■ What the task requires ■
The reply must contain exactly the lines below from the one with "Open the MOD Manager tab" down to the one with "Task: Open the Лог sidebar item", both included, and nothing more; please omit the pictures.

Start of Available records

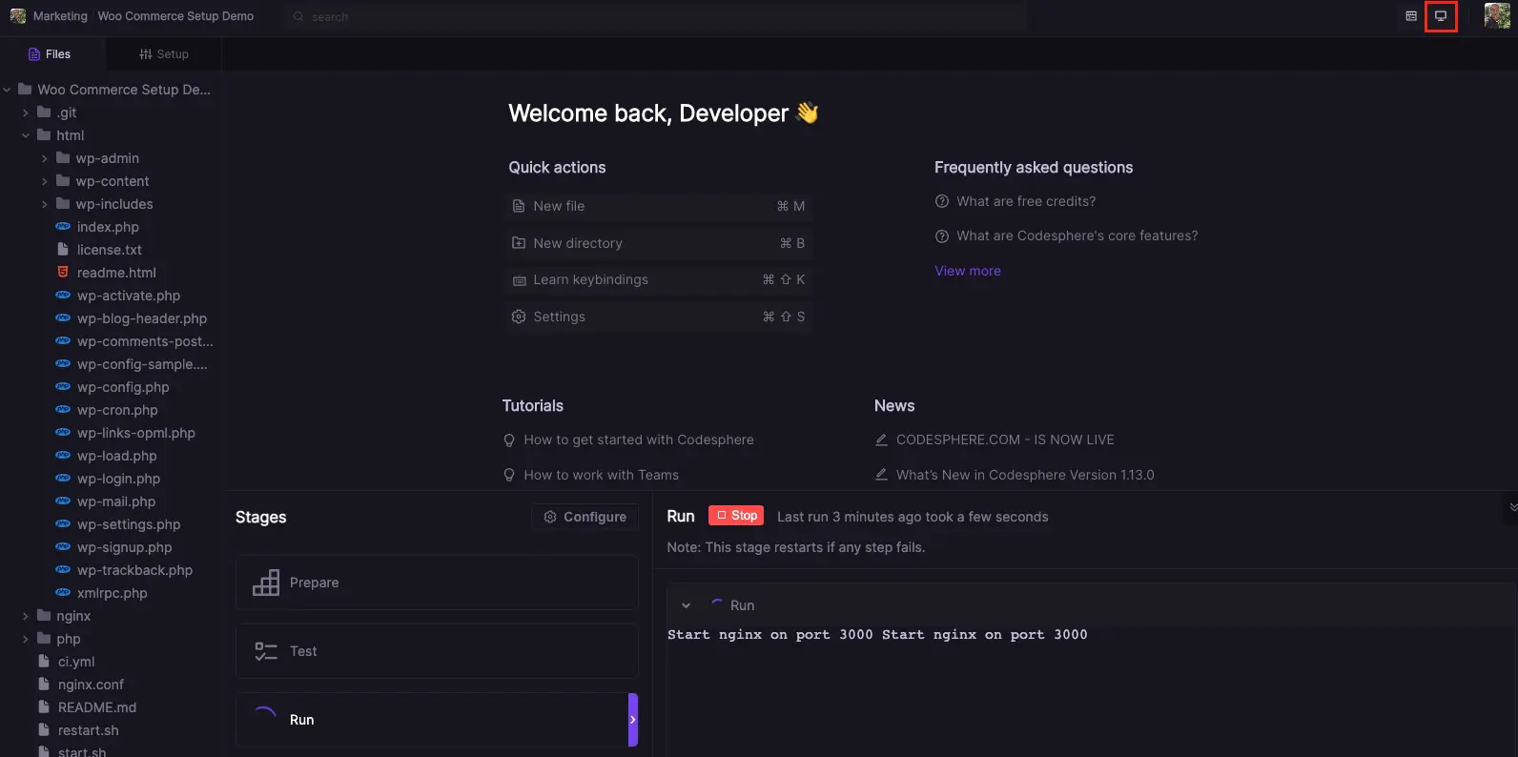This screenshot has width=1518, height=757.
Task: Click the Prepare stage blocks icon
Action: 266,583
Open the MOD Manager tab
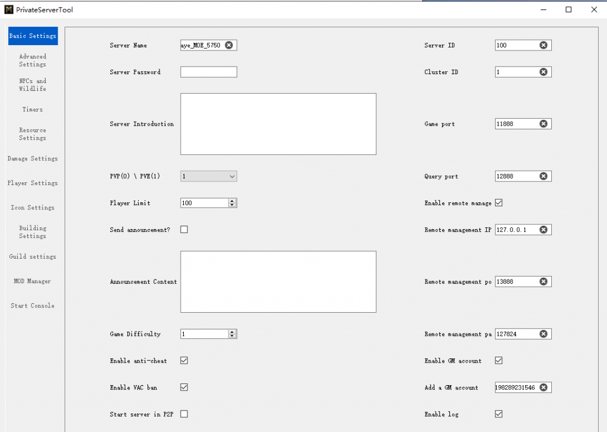The image size is (607, 432). pos(33,281)
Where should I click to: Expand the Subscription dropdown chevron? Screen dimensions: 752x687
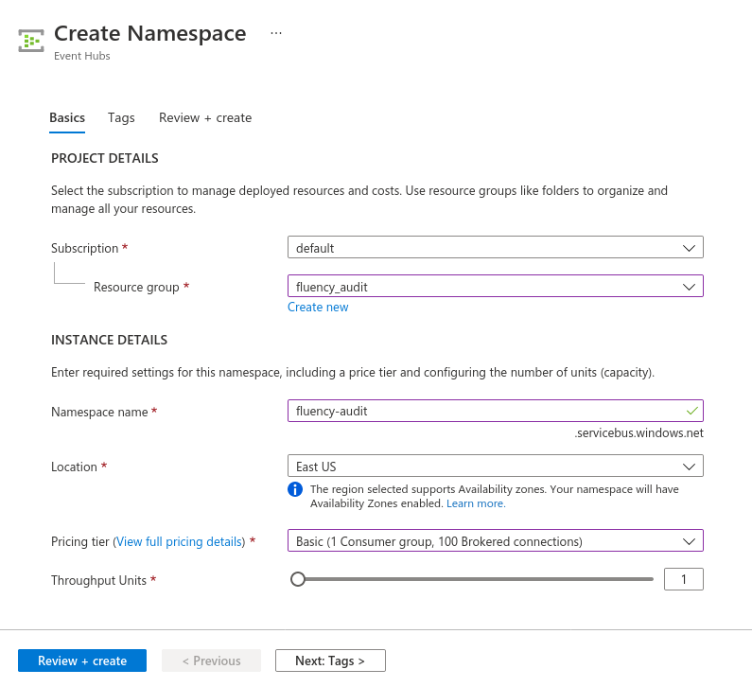[689, 248]
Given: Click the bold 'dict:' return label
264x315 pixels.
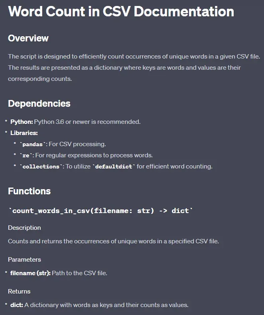Looking at the screenshot, I should pyautogui.click(x=16, y=305).
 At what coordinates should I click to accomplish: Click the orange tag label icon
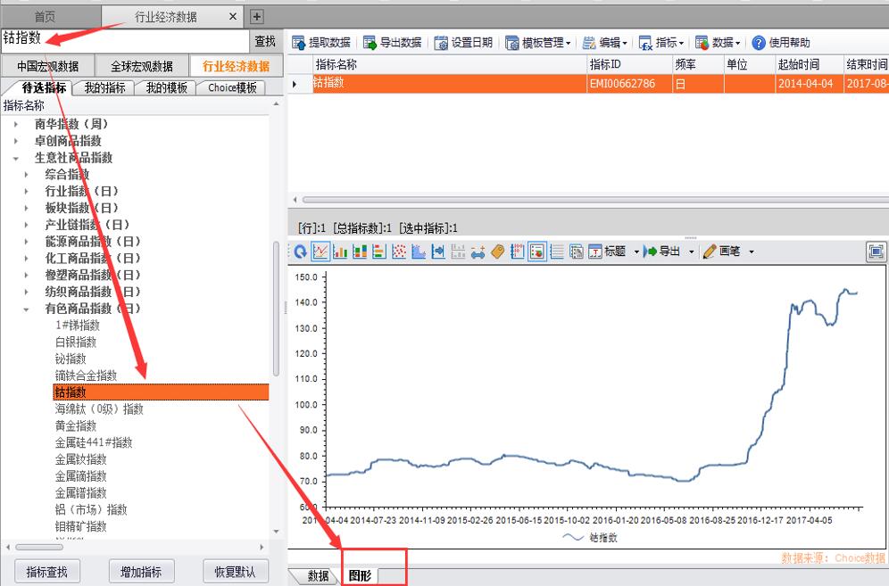pos(497,252)
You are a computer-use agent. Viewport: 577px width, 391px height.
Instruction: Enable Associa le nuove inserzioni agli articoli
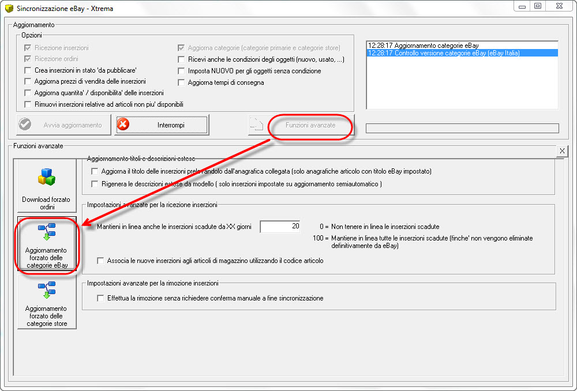pos(100,261)
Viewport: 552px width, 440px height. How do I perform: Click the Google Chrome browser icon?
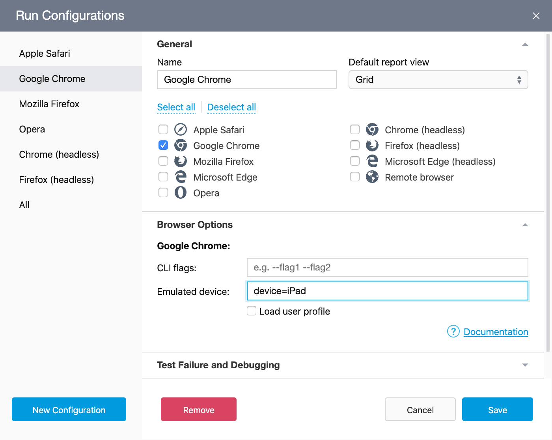(x=181, y=145)
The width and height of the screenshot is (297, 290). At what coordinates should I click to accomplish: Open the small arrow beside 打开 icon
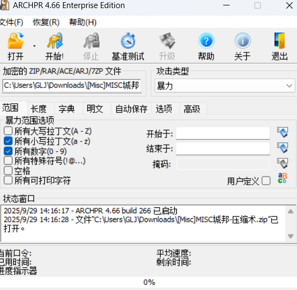tap(34, 46)
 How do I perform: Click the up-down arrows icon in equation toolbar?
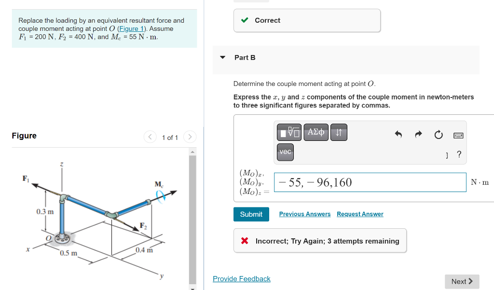point(338,132)
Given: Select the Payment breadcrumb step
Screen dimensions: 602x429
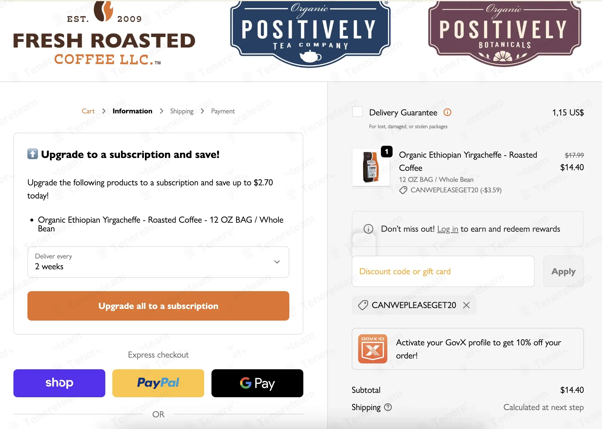Looking at the screenshot, I should coord(223,111).
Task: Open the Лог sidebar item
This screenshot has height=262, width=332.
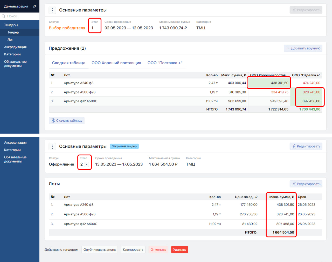Action: coord(10,40)
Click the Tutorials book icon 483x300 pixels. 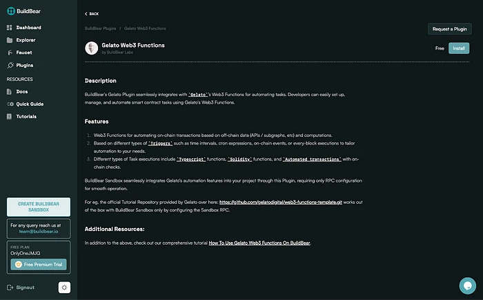pos(10,116)
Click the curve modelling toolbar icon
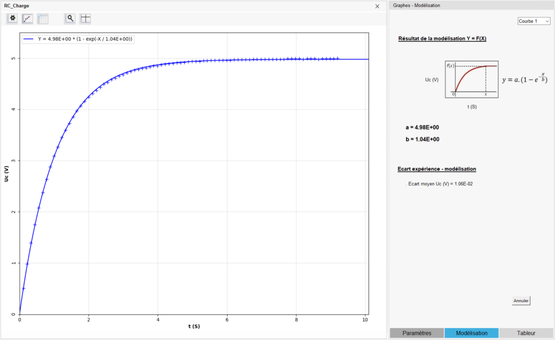Image resolution: width=555 pixels, height=340 pixels. tap(27, 18)
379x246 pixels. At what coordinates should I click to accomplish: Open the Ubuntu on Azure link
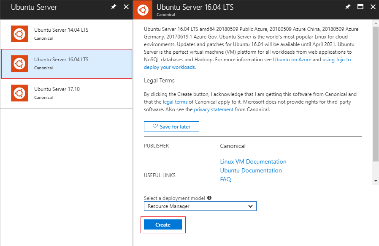[292, 60]
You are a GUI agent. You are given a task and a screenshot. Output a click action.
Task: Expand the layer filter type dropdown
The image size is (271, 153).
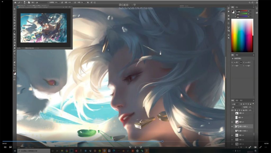235,104
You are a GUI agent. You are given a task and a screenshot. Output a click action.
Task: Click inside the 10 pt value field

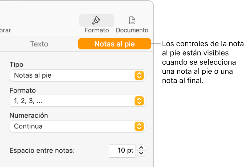click(122, 150)
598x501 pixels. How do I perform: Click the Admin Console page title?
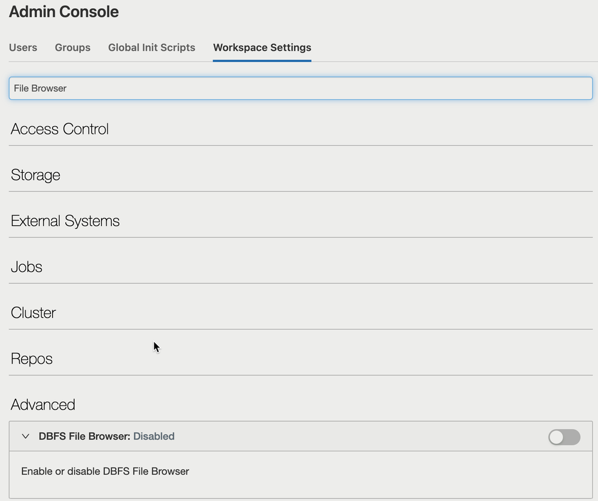(x=63, y=12)
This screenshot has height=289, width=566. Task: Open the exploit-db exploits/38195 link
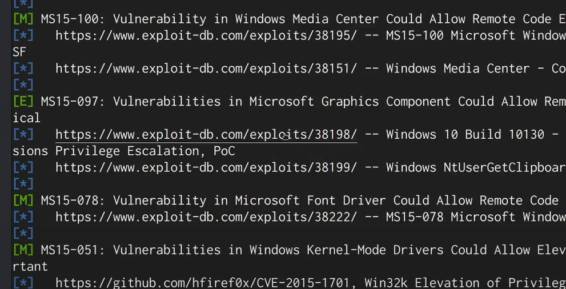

End of Available records

■ Output of the exercise ■
Open the MOD Manager tab
The image size is (607, 432). pos(33,281)
Where should I click to: Expand the Subscription dropdown chevron? Screen dimensions: 752x687
[689, 248]
Given: Click the bold 'dict:' return label
264x315 pixels.
Looking at the screenshot, I should pyautogui.click(x=16, y=305).
 At what coordinates should I click to accomplish: Click the orange tag label icon
pos(497,252)
You are a computer-use agent. Viewport: 577px width, 391px height.
Instruction: Enable Associa le nuove inserzioni agli articoli
pos(100,261)
Viewport: 552px width, 440px height. How do I perform: Click the Google Chrome browser icon?
(x=181, y=145)
The width and height of the screenshot is (297, 290). At what coordinates should I click to accomplish: Open the small arrow beside 打开 icon
tap(34, 46)
 How do I perform: Click the up-down arrows icon in equation toolbar?
point(338,132)
Given: Select the Payment breadcrumb step
Screen dimensions: 602x429
Looking at the screenshot, I should coord(223,111).
Task: Open the Лог sidebar item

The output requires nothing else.